To do: From the line containing "Image resolution: width=1400" to the end of the listing, write out every line exactly; leave out everything else.

Data records:
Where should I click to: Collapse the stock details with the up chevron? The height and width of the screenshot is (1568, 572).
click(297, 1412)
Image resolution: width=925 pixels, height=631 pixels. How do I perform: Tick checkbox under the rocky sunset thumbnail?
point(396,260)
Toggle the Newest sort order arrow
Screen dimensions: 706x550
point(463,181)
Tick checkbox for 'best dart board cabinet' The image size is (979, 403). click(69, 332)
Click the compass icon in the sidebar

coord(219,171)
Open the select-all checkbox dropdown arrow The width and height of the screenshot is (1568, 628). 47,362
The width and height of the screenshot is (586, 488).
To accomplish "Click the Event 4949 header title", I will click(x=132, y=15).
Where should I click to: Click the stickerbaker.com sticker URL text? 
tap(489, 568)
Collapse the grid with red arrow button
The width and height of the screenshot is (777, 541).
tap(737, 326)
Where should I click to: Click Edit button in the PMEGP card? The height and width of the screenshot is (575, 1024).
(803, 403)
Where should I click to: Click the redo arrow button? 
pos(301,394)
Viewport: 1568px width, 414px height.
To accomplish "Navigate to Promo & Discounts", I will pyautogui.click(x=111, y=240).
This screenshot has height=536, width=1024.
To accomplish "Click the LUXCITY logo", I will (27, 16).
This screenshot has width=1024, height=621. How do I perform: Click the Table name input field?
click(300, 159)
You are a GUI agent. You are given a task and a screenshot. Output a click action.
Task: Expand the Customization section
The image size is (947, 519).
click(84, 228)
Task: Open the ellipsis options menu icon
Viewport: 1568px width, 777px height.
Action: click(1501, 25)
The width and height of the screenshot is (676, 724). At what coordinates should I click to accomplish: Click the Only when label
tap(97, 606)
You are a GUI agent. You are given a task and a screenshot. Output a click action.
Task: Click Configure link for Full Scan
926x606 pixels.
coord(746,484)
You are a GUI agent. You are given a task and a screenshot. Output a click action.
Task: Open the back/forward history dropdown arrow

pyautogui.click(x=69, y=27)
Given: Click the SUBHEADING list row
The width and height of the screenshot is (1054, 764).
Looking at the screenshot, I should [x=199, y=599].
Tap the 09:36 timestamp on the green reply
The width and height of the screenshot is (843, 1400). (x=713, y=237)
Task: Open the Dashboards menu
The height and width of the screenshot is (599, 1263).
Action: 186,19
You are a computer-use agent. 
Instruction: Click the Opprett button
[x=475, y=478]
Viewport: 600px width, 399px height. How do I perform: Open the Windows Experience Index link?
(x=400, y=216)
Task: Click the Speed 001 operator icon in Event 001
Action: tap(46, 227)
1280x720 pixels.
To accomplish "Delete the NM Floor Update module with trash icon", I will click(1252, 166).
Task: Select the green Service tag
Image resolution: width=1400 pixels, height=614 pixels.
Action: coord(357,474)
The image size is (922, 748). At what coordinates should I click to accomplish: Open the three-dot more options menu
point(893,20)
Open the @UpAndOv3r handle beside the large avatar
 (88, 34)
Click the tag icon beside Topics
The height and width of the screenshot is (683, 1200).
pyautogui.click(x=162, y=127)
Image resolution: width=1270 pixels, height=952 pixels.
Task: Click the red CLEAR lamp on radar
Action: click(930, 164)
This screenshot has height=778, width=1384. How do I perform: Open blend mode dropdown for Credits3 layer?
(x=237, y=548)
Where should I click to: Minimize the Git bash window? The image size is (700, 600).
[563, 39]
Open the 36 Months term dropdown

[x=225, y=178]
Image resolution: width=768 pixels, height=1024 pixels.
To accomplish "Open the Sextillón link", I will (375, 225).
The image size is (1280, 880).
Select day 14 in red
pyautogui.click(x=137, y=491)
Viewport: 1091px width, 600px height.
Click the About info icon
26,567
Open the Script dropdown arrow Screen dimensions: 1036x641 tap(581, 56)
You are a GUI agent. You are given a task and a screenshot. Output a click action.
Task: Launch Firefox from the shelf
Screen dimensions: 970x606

Response box:
Image resolution: width=1400 pixels, height=614 pixels.
Action: coord(357,474)
The image size is (922, 748). At what coordinates should I click to accomplish: Open the three-dot more options menu
point(893,20)
Open the @UpAndOv3r handle beside the large avatar
 (88, 34)
Click the tag icon beside Topics
The height and width of the screenshot is (683, 1200).
pyautogui.click(x=162, y=127)
Image resolution: width=1270 pixels, height=952 pixels.
Task: Click the red CLEAR lamp on radar
Action: click(930, 164)
This screenshot has height=778, width=1384. How do I perform: Open blend mode dropdown for Credits3 layer?
(x=237, y=548)
Where should I click to: Minimize the Git bash window? The image size is (700, 600).
[563, 39]
Open the 36 Months term dropdown

[x=225, y=178]
Image resolution: width=768 pixels, height=1024 pixels.
To accomplish "Open the Sextillón link", I will (375, 225).
The image size is (1280, 880).
Select day 14 in red
pyautogui.click(x=137, y=491)
Viewport: 1091px width, 600px height.
Click the About info icon
26,567
Open the Script dropdown arrow Screen dimensions: 1036x641 tap(581, 56)
You are a GUI agent. You are given a task and a screenshot. Output a click action.
Task: Launch Firefox from the shelf
Screen dimensions: 970x606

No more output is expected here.